Biosimilars Forum’s Public Letter In Response to Anti-Biosimilars Op-Ed
Government Should Not “Throw In the Towel on Biosimilars,” They Should Act Now to Unlock Billions in Savings
WASHINGTON — In response to an op-ed in the Wall Street Journal arguing that the biologics market is a natural monopoly and that policymakers should give up on biosimilars, the Biosimilars Forum released the following open letter:
At a time when the number one concern of Americans is rising health care costs, the idea it’s time to “Time to Throw in the Towel on Biosimilars” is harmful and it would cost the U.S. as much as $71 billion in health care savings for seniors and taxpayers.
Biologic drugs are the single biggest driver of drug spending in Medicare and can cost tens of thousands of dollars. Biosimilars are a proven, safe and effective alternative to treating life’s most challenging diseases but at one-third less the cost. Biosimilars are the next generation of generic drugs. And just as an influx of generics created trillions in savings over the last 30 years – $293 billion last year alone – so will increased competition from biosimilars.
However, as former FDA Commissioner Scott Gottlieb said, “abuses of the system that impede competition” are locking patients into biologics and blocking their access to biosimilars. The answer to this cannot be to further block patient choice with negative policies like arbitrary price controls.

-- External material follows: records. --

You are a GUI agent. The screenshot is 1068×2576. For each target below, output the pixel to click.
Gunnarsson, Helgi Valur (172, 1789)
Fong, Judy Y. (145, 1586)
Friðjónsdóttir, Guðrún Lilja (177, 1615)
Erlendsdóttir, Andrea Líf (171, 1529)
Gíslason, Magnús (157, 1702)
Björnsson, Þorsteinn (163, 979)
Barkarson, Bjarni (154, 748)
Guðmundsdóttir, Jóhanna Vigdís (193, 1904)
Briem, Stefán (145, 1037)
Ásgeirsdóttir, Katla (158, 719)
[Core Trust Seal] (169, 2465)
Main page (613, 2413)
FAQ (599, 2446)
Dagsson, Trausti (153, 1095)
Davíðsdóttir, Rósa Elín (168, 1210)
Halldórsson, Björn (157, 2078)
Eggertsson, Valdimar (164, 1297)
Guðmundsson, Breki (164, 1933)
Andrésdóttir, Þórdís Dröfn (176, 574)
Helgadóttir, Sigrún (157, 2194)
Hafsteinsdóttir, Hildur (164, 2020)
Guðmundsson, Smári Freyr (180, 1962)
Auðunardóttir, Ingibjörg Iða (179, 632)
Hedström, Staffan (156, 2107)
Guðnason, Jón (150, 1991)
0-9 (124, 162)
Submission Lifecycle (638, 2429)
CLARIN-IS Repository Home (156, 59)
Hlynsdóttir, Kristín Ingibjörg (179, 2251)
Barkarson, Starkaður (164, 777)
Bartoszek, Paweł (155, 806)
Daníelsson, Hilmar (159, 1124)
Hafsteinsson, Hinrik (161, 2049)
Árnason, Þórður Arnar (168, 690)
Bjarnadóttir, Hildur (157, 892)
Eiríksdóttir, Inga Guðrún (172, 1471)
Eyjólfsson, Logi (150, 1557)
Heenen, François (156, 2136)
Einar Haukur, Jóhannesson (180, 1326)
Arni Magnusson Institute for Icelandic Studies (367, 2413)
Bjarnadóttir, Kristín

Current policies are distorted to disincentivize lower-cost biosimilars. While changing them is a common-sense solution to deliver savings, instituting price controls for biologics already on the market is not. We know from experience the claim that biosimilar competition won’t lower costs is flatly untrue.
Competition spurs innovation and consumer choice, and limits monopolies. The European marketplace took proactive measures to drive uptake of biosimilars – and it worked. Biosimilars have already saved billions of dollars in Europe.
Europe’s experience shows that biosimilars provide real savings. This is possible in the U.S., too, but we must fix the misaligned incentives. We have to make the market work in a way that delivers direct savings to patients – not eliminate entire innovative marketplaces.
We cannot give up on a biosimilars marketplace in the U.S., or we risk losing billions in savings. As policymakers look for ways to lower health care costs, they must prioritize proactive changes that will put money directly back into patients’ pockets.